Problem statement: For each line in the data below that holds "screenshot", return a copy.

Available records:
Start of Block

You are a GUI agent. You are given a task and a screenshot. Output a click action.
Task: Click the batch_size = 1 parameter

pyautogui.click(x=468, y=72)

End of Block
Start of Block

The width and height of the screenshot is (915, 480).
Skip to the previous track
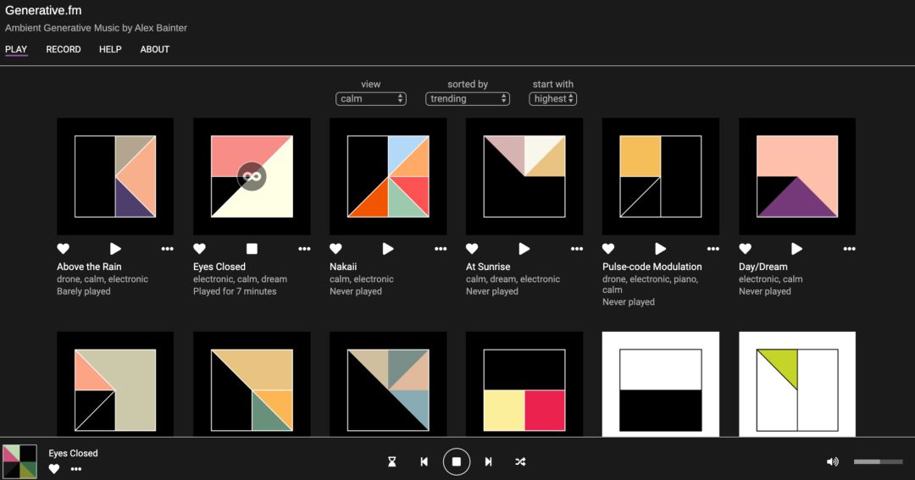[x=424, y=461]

End of Block

Written answer:
You are a GUI agent. You are given a task and a screenshot. Output a click action.
The width and height of the screenshot is (915, 480).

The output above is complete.